Bournemouth University’s Geographic Information Systems (GIS) Development Officer Mark Dover recalls his Google Under-the-Earth: Seeing Beneath Stonehenge journey.
With the launch of the KMZ, knowing that the data is “free”, being used and hopefully enjoyed in Google Earth, has made me reminisce about my time on the Google Under-the-Earth: Seeing Beneath Stonehenge.
In the last few weeks before launch I’ve worked feverishly editing KML code, checking Sketchup model imports and re-positioning Gigapan panoramas so they hugged the ground again.
What stays with me is how easy it was to bring in anything we had created using the Google suite of products. Sometimes there were glitches, but there was always a forum or blog post from someone who’d encountered the bug, solved it, or had a workaround we could adapt and use. We rarely had to turn to our Google Liaison.
Most of our problems came from exporting GIS layers into Google Earth, and only then because of the difficulties of changing Map Projections. The normal tools for this work well, but we needed our British Grid data to map exactly into the Google globe “real location”, rather than within a few meters. We had resigned ourselves to a complicated series of imports, map proofing and educated adjustments.

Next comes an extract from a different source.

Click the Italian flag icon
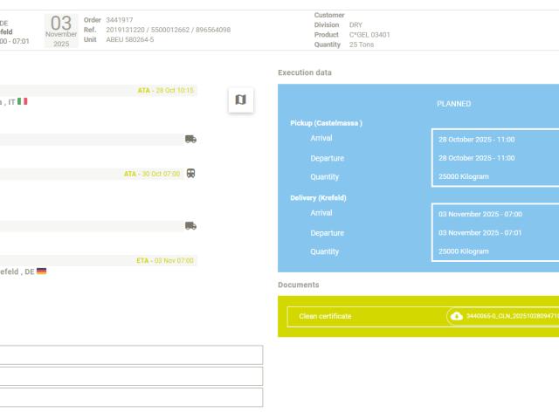Image resolution: width=559 pixels, height=419 pixels. (x=23, y=101)
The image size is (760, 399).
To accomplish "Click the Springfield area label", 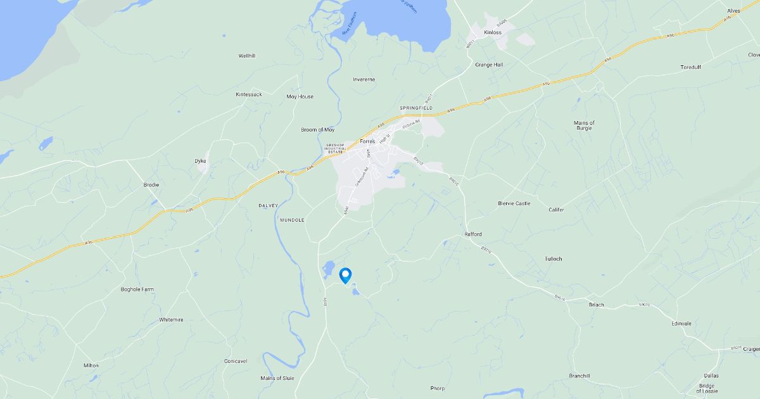I will (416, 108).

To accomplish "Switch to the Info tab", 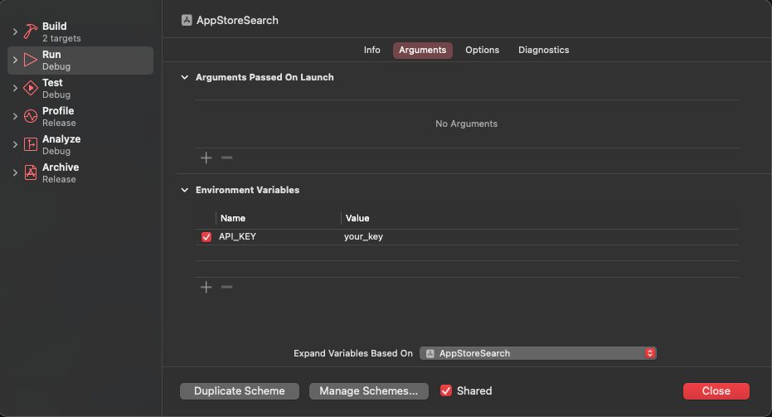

Luckily we had our Eureka moment. My colleague Harry Manley was showing me Google Earth’s historical Aerial imagery. I knew one Aerial photography flight had just happened to catch some of our trenches being excavated in 2005; perhaps it was in Google Earth’s historical Aerial Imagery? Harry moved the slider to 2005 and there were the trenches.
We could then adjust our transformation so that our trench outlines fitted exactly, used the same formula for other applicable data and produced similar work-flows for the rest of our material. If we were doing it now, the “on the fly” re-projection in open-source GISprograms like Qgis is actually pretty amazing, as is its KMl export.
Google has brought GI and GIS map data to everyone (in fact they’ve made it ubiquitous, recently celebrating 1 billion downloads in September). Anyone can now create, edit and share the geography that interests them, from our Stonehenge Landscape data to Chinese Military Installations.